Te kort
‘Waarom drink jij sla?’ vraagt onze kleuter aan mijn vrouw. Zelf zeg ik, wanneer ik leuk wil doen, over het soort drinken dat zij nu aan het drinken is altijd: ‘Ze flikkeren wat bladeren in een glas heet water!’ Ik acteer daarbij dat ik schrik. Dit is één van mijn drie grappen.
Mijn andere twee grappen zijn: aan een kind vragen of het koffie wil drinken als aan een kind gevraagd moet worden of het iets wil drinken. Ik kijk het kind dan aan en vraag: ‘koffie?’. En met een niet-opgestoken sigaret op een kind aflopen en vragen of het vuur heeft.

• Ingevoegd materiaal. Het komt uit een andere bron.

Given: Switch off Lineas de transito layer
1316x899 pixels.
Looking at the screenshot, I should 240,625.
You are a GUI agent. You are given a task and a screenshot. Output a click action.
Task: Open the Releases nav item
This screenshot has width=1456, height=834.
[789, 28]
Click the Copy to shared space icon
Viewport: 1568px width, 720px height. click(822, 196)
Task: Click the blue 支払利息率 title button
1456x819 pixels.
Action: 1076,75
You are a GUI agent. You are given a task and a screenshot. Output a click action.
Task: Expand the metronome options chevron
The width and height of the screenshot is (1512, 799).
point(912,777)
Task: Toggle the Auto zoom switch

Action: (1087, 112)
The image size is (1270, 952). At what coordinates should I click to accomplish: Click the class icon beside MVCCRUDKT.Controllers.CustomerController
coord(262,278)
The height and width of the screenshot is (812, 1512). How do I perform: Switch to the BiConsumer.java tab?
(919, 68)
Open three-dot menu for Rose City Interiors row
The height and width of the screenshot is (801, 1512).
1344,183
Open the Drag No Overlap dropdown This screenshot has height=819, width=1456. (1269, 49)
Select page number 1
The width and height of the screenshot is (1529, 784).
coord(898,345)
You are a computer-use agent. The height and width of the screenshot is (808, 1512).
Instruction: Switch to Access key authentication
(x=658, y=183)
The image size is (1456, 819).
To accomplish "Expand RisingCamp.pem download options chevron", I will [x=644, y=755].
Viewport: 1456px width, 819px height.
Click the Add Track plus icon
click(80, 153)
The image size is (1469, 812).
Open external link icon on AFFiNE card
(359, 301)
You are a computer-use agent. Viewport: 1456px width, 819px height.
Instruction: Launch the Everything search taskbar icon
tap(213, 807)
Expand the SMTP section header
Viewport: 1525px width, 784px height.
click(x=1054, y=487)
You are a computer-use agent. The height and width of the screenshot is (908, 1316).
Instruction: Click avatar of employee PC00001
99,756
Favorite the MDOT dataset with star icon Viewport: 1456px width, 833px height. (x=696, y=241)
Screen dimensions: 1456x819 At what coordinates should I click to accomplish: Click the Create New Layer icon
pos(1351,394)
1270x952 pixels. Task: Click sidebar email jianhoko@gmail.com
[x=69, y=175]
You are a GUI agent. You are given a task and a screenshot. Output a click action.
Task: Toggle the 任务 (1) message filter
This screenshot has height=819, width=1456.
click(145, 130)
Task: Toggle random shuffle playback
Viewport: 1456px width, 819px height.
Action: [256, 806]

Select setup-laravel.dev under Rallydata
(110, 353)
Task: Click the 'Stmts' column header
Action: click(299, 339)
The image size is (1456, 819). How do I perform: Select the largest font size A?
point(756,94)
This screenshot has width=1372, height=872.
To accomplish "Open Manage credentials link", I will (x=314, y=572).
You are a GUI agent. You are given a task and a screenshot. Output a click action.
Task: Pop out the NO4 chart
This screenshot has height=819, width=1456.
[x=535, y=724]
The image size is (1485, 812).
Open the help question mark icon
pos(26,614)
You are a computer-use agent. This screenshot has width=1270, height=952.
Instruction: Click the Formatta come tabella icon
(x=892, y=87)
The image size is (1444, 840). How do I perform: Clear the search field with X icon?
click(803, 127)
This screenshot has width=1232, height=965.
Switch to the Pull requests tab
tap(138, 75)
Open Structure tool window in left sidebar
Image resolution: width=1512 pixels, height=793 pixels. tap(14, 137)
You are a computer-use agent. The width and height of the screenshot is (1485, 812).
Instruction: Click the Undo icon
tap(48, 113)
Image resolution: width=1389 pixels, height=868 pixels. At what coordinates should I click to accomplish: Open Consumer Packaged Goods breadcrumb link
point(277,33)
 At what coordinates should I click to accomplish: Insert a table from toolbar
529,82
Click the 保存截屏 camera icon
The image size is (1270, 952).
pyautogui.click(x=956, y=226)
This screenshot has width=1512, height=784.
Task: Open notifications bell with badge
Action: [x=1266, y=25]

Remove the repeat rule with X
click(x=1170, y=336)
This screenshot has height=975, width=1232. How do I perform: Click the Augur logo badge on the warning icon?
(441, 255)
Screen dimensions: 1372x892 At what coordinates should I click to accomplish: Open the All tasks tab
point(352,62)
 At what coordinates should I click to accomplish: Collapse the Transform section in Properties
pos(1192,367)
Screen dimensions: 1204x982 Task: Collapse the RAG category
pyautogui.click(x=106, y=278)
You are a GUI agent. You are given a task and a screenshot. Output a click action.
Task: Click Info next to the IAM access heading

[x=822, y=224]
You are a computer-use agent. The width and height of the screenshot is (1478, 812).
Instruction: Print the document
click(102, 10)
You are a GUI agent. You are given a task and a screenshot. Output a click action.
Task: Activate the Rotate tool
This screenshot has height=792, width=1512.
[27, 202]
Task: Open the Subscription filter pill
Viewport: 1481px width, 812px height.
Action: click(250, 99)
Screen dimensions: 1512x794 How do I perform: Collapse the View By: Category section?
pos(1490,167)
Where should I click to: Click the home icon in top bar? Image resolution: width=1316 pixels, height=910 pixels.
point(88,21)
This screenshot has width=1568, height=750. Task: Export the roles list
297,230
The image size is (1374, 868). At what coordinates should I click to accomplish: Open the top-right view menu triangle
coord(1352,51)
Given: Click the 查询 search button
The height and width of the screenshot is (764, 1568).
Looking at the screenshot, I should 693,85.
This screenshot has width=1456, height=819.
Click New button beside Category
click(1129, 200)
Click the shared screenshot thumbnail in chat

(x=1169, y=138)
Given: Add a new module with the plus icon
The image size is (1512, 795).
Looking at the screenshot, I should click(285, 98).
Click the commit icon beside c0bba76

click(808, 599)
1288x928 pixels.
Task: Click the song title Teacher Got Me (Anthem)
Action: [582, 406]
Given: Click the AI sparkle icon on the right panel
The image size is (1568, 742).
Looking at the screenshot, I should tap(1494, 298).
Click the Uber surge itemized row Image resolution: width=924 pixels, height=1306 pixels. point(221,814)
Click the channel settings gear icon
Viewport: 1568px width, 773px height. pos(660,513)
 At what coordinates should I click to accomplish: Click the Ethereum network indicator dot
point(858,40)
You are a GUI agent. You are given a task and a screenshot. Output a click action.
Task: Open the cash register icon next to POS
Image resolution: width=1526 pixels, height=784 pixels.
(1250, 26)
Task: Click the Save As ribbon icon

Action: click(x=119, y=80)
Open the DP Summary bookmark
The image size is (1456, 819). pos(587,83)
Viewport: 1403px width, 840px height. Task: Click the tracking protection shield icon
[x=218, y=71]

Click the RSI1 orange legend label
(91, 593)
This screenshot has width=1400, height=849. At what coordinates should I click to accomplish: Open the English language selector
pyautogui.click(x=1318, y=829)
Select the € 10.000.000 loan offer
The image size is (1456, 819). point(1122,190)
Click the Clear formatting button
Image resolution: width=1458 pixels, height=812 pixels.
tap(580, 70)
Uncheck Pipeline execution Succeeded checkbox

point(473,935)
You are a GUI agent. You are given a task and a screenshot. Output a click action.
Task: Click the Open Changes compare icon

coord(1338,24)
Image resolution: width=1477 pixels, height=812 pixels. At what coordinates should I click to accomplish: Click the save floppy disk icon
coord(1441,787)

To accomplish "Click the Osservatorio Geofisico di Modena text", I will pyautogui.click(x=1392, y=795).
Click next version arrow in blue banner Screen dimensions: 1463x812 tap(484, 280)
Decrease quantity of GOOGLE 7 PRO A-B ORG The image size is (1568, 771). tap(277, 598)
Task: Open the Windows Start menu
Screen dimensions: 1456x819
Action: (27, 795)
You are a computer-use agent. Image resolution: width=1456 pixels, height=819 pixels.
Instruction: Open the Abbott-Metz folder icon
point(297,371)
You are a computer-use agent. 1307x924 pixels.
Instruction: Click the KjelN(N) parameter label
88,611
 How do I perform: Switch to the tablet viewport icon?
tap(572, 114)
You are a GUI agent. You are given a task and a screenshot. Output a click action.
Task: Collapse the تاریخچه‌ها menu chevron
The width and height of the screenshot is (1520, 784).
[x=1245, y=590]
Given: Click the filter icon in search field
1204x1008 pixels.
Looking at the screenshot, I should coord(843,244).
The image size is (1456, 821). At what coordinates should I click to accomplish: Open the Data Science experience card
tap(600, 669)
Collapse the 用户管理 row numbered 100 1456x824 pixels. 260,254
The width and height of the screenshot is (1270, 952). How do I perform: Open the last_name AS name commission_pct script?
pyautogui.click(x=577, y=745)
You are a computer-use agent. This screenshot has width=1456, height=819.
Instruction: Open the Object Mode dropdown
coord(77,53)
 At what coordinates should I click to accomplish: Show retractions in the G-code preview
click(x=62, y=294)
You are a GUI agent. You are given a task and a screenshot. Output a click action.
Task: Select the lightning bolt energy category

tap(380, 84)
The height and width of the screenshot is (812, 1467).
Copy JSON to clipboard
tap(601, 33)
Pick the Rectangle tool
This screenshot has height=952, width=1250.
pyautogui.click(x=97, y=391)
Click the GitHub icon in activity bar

Mijn vrouw zegt dat ze thee drinkt, met bladeren uit de tuin, dat dit erg lekker en gezond is. De kleuter en ik kijken elkaar aan. Ik heb een kop koffie voor me op tafel staan, hij een kop amandelmelk. We zitten in de keuken. De gordijnen liggen nog op de grond. We hebben een deel van het plafond met chloor ingespoten. Niet uit verveling of omdat we toevallig nog chloor hadden liggen en niets beters konden bedenken om dit op te spuiten, nee, er zat schimmel op het plafond, achter de gordijnen. De gordijnen zijn te kort, we ontdekten dit toen we ze ooit ophingen. We lieten ze jaren hangen en als ze straks weer aan het plafond hangen hangen ze er wederom jaren, te kort.